## WORK ITEM
Word for word, print all of the lines below.

## LISTED ENTRIES
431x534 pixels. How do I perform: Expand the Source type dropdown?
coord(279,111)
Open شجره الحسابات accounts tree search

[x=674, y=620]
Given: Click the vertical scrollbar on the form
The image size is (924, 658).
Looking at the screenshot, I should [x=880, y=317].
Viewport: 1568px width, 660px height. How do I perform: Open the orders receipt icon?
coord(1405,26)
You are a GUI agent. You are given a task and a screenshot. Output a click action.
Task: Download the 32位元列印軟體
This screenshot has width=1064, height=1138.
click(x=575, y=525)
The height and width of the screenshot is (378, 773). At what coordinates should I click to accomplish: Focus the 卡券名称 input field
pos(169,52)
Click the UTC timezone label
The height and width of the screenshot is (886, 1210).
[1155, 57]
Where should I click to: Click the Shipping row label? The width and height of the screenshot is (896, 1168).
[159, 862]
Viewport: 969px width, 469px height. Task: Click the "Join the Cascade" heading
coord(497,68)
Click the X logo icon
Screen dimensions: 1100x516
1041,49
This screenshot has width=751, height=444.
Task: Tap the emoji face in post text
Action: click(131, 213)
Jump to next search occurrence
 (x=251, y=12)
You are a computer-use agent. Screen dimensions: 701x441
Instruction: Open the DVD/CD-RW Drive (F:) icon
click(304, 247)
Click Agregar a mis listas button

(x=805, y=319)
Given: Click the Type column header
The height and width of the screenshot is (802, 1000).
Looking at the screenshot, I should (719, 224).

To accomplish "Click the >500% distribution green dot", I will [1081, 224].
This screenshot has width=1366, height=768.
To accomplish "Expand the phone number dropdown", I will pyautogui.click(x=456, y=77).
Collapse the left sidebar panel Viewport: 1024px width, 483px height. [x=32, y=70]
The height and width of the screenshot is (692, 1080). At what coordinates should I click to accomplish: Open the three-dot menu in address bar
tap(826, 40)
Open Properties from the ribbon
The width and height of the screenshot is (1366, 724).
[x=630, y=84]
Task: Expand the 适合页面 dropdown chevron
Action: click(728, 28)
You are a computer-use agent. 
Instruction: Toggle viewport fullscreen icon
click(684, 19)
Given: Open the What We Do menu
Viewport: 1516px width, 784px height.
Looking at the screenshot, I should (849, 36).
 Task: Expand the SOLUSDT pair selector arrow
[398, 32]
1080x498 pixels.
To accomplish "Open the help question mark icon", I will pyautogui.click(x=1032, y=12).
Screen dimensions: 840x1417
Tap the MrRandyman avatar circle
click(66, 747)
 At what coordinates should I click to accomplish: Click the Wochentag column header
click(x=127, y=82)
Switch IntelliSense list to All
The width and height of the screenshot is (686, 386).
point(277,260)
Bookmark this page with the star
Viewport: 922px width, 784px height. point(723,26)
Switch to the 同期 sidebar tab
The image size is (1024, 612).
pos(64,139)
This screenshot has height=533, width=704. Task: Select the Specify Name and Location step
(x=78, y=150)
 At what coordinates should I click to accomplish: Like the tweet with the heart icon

## SOLUTION TO THIS TASK
431x534 pixels. How do I perform: Expand the Source type dropdown?
coord(279,111)
Open شجره الحسابات accounts tree search

[x=674, y=620]
Given: Click the vertical scrollbar on the form
The image size is (924, 658).
Looking at the screenshot, I should [x=880, y=317].
Viewport: 1568px width, 660px height. How do I perform: Open the orders receipt icon?
coord(1405,26)
You are a GUI agent. You are given a task and a screenshot. Output a click action.
Task: Download the 32位元列印軟體
This screenshot has width=1064, height=1138.
click(x=575, y=525)
The height and width of the screenshot is (378, 773). At what coordinates should I click to accomplish: Focus the 卡券名称 input field
pos(169,52)
Click the UTC timezone label
The height and width of the screenshot is (886, 1210).
[1155, 57]
Where should I click to: Click the Shipping row label? The width and height of the screenshot is (896, 1168).
[159, 862]
Viewport: 969px width, 469px height. Task: Click the "Join the Cascade" heading
coord(497,68)
Click the X logo icon
Screen dimensions: 1100x516
1041,49
This screenshot has width=751, height=444.
Task: Tap the emoji face in post text
Action: click(131, 213)
Jump to next search occurrence
 (x=251, y=12)
You are a computer-use agent. Screen dimensions: 701x441
Instruction: Open the DVD/CD-RW Drive (F:) icon
click(304, 247)
Click Agregar a mis listas button

(x=805, y=319)
Given: Click the Type column header
The height and width of the screenshot is (802, 1000).
Looking at the screenshot, I should (719, 224).

To accomplish "Click the >500% distribution green dot", I will [1081, 224].
This screenshot has width=1366, height=768.
To accomplish "Expand the phone number dropdown", I will pyautogui.click(x=456, y=77).
Collapse the left sidebar panel Viewport: 1024px width, 483px height. [x=32, y=70]
The height and width of the screenshot is (692, 1080). At what coordinates should I click to accomplish: Open the three-dot menu in address bar
tap(826, 40)
Open Properties from the ribbon
The width and height of the screenshot is (1366, 724).
[x=630, y=84]
Task: Expand the 适合页面 dropdown chevron
Action: click(728, 28)
You are a computer-use agent. 
Instruction: Toggle viewport fullscreen icon
click(684, 19)
Given: Open the What We Do menu
Viewport: 1516px width, 784px height.
Looking at the screenshot, I should (849, 36).
 Task: Expand the SOLUSDT pair selector arrow
[398, 32]
1080x498 pixels.
To accomplish "Open the help question mark icon", I will pyautogui.click(x=1032, y=12).
Screen dimensions: 840x1417
Tap the MrRandyman avatar circle
click(66, 747)
 At what coordinates should I click to accomplish: Click the Wochentag column header
click(x=127, y=82)
Switch IntelliSense list to All
The width and height of the screenshot is (686, 386).
point(277,260)
Bookmark this page with the star
Viewport: 922px width, 784px height. point(723,26)
Switch to the 同期 sidebar tab
The image size is (1024, 612).
pos(64,139)
This screenshot has height=533, width=704. Task: Select the Specify Name and Location step
(x=78, y=150)
 At what coordinates should I click to accomplish: Like the tweet with the heart icon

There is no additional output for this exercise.